• **Goal of the exercise**
Could you copy the data that follows exactly as written, but drop the pictures?

• **Task data**
******
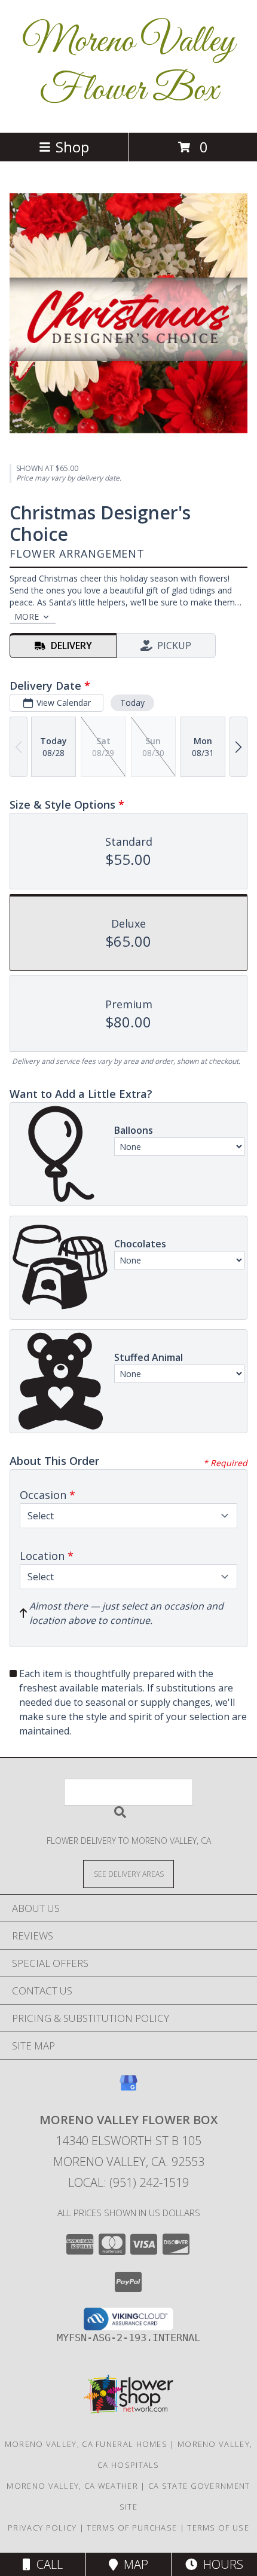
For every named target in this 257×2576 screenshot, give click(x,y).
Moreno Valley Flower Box (128, 66)
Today (132, 702)
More (26, 616)
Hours (220, 2564)
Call (46, 2564)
******
• **Worked solution**
For every named target in this 257×2576 screenshot, give click(x,y).
Moreno Valley Flower Box (128, 66)
Today (132, 702)
More (26, 616)
Hours (220, 2564)
Call (46, 2564)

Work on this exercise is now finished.